What makes Trump’s disclosures novel in recent American history is that, according to reporting by The Washington Post and others, they appear to have been made without much if any forethought, and drew on classified information gathered by another country rather than U.S. intelligence agencies. Naftali struggled to come up with precedents for such circumstances—at least any that are publicly known. The Post reports that Trump mentioned specific intelligence, involving an ISIS plot to exploit laptops on airplanes, to the Russian foreign minister and ambassador while gloating about the “great intel” he receives, and that White House officials then rushed to minimize the fallout from the remarks. The information, the paper notes, came from a U.S. partner—reportedly Israel—through channels “so sensitive that details have been withheld from allies and tightly restricted even within the U.S. government,” and without the partner’s permission. (On Tuesday, Trump’s national-security adviser tried to defend the president by saying Trump “wasn’t even aware where this information came from.”)
Classified information is typically shared after considerable government deliberation since, as the Nixon anecdote illustrates, such disclosures risk undermining the work of intelligence officials and endangering national security. And it’s another matter entirely “when the United States shares another country’s secret information”—as opposed to its own—without that country’s permission, Naftali explained. “The U.S. government does that very, very, very rarely” since it can jeopardize intelligence sources and the intelligence-sharing relationship as a whole.
“The key issue here is whether the president had a considered reason for sharing intelligence with the Russians and whether the source was so sensitive that the president put it at risk. And if so, did he put it at risk for a good reason?” Naftali asked. “Or was this the Oval Office equivalent of the late-night tweet—just trying to impress the Russians with something that he knew?” These questions are all the more urgent given that the intelligence was shared not with an ally but an adversary.
“Normally you share intelligence because you want something,” Naftali said. “So what did we want from the Russians?
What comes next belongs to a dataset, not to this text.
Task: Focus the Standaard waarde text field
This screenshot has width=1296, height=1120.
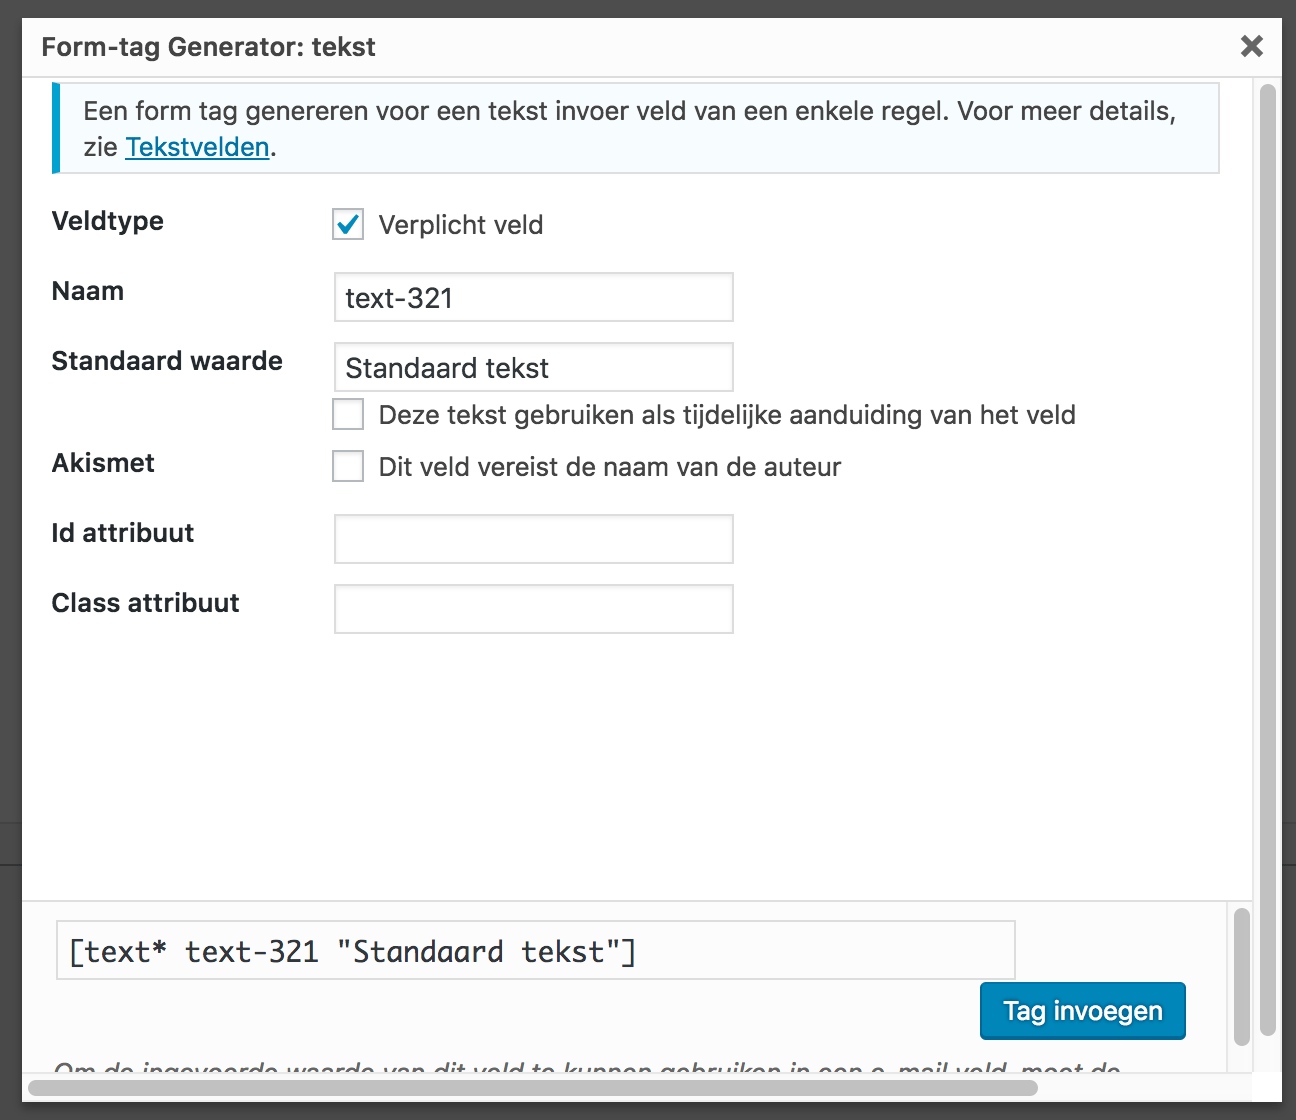Action: [x=533, y=368]
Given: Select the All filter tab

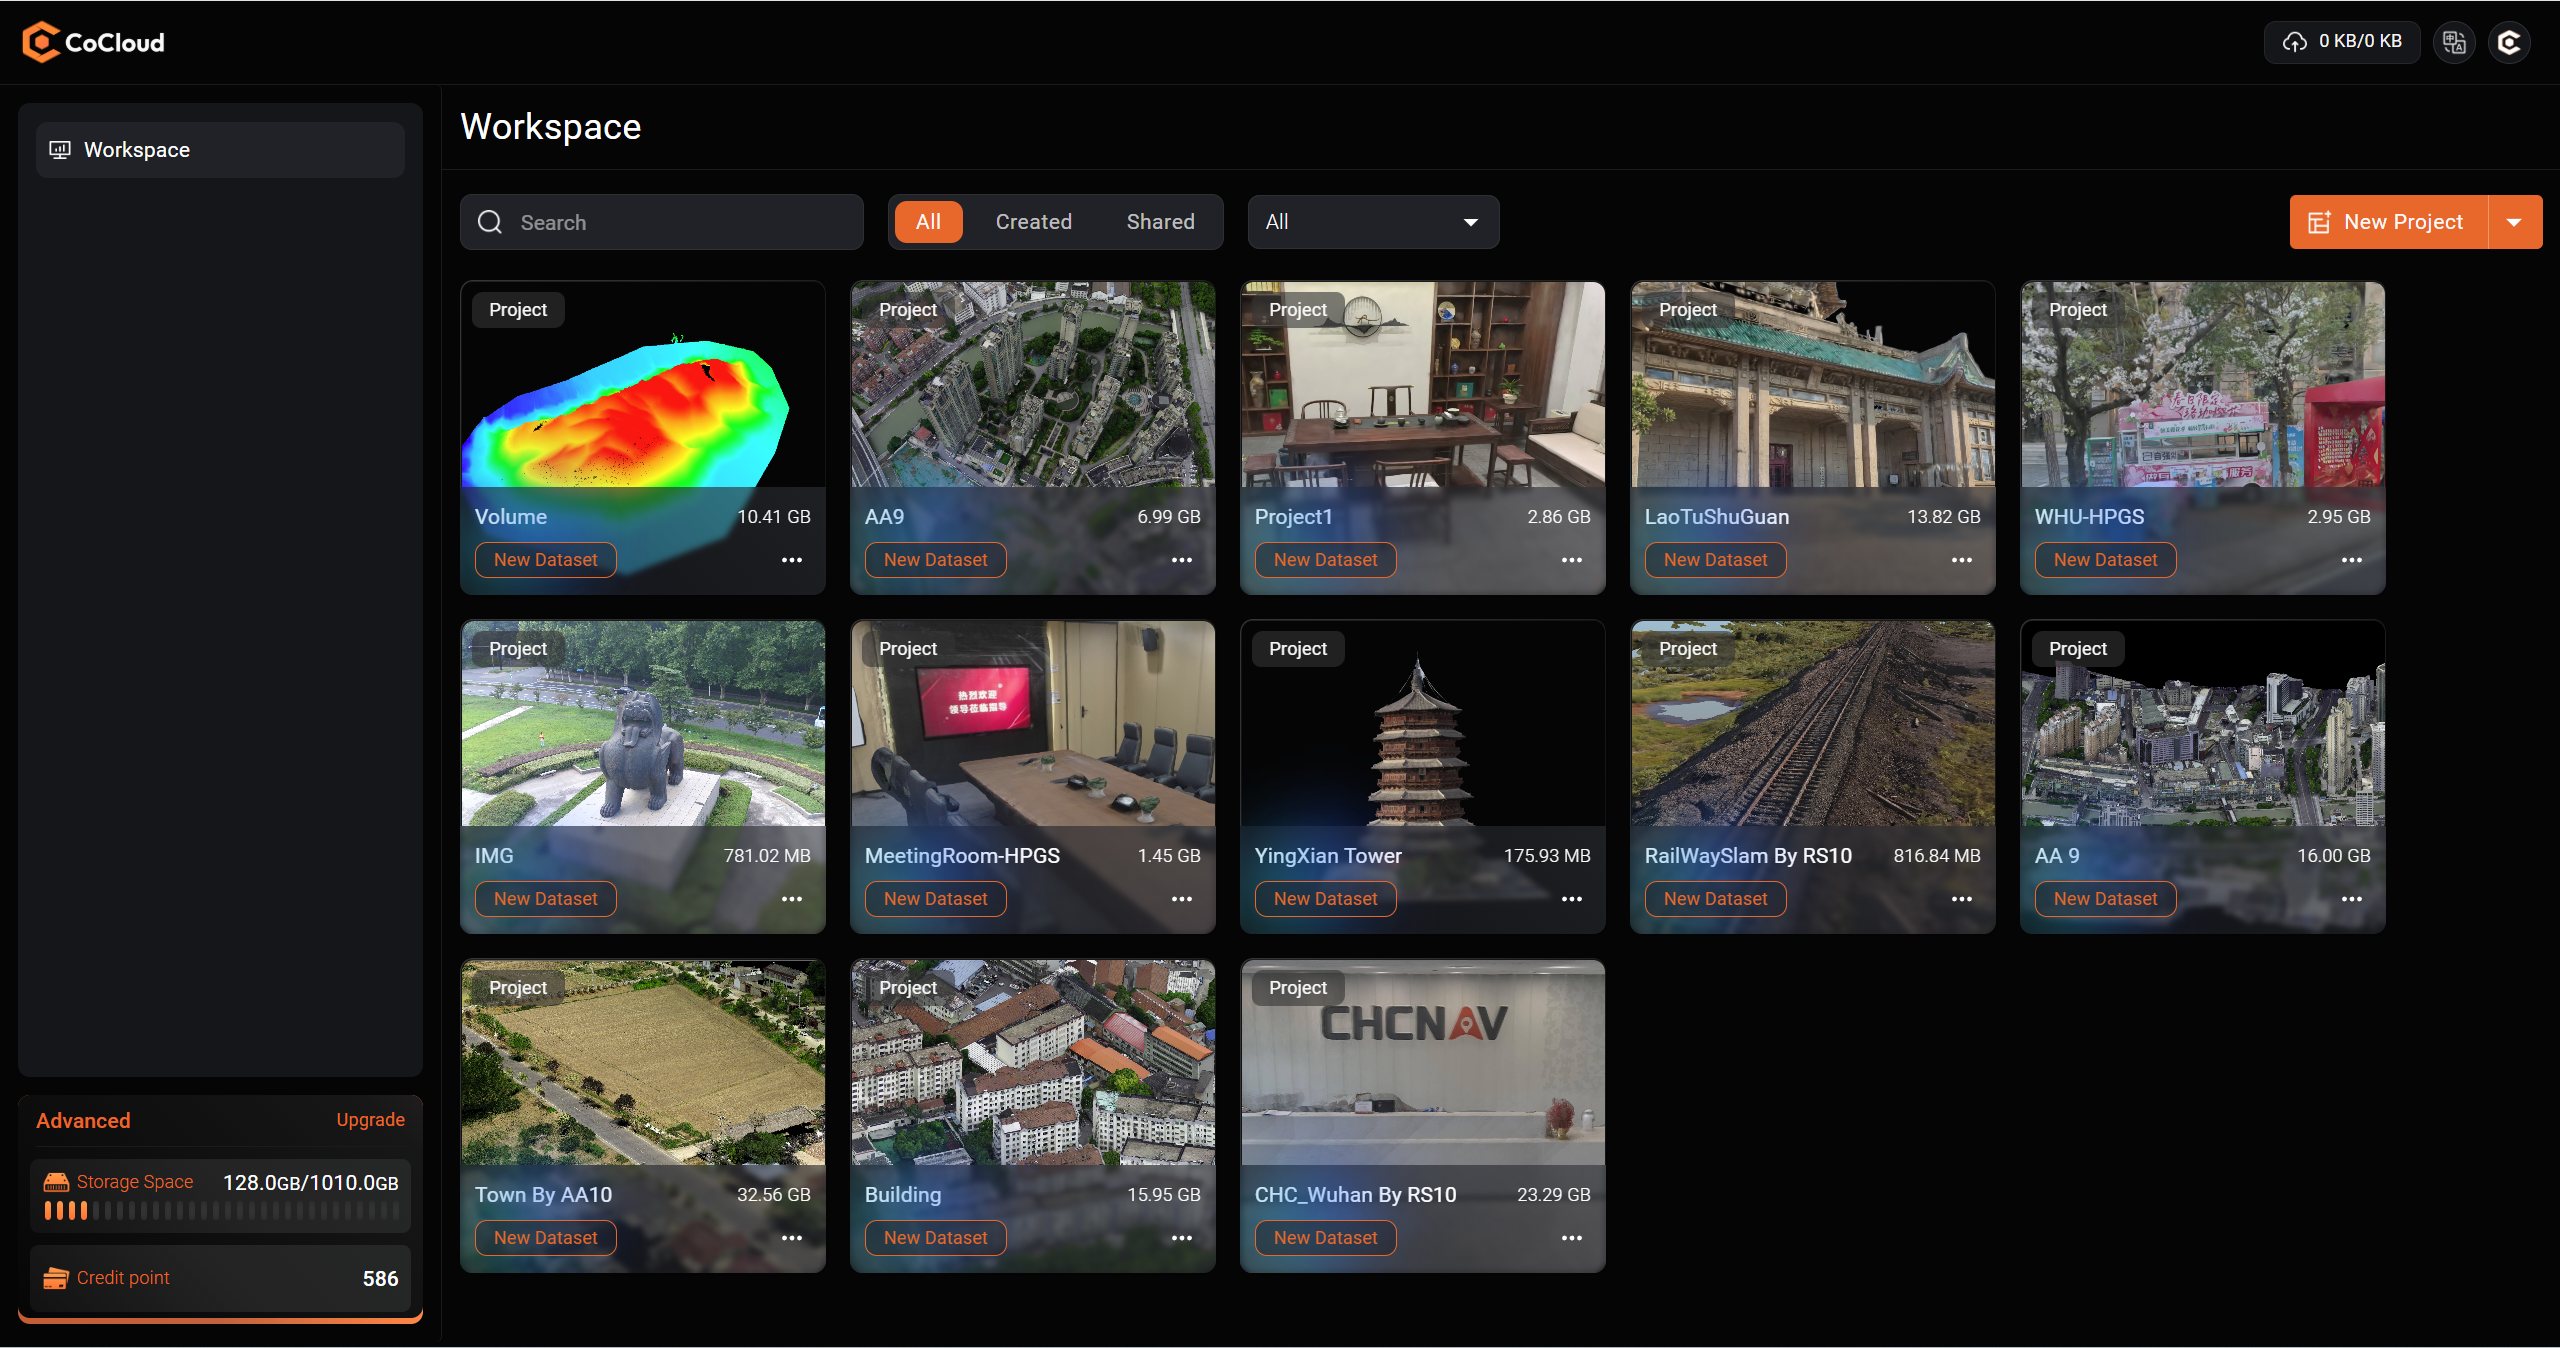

What did we get in return for telling them why we know that … terrorists have now figured out a way to make bombs out of laptops? Was there something that we wanted from them that required that we be precise about why we were sure that this was a new threat?”
It’s unclear “whether the president thought seriously about this and decided it’s going to benefit our future actions in Syria or in fighting ISIS if the Russians know why we are banning electronic devices from ... overseas flights,” Naftali told me. On Tuesday, Trump claimed that he shared the intelligence with the Russians for “[h]umanitarian reasons, plus I want Russia to greatly step up their fight against ISIS & terrorism.” But his administration still hasn’t clarified why he needed to take such extraordinary risks to accomplish these goals.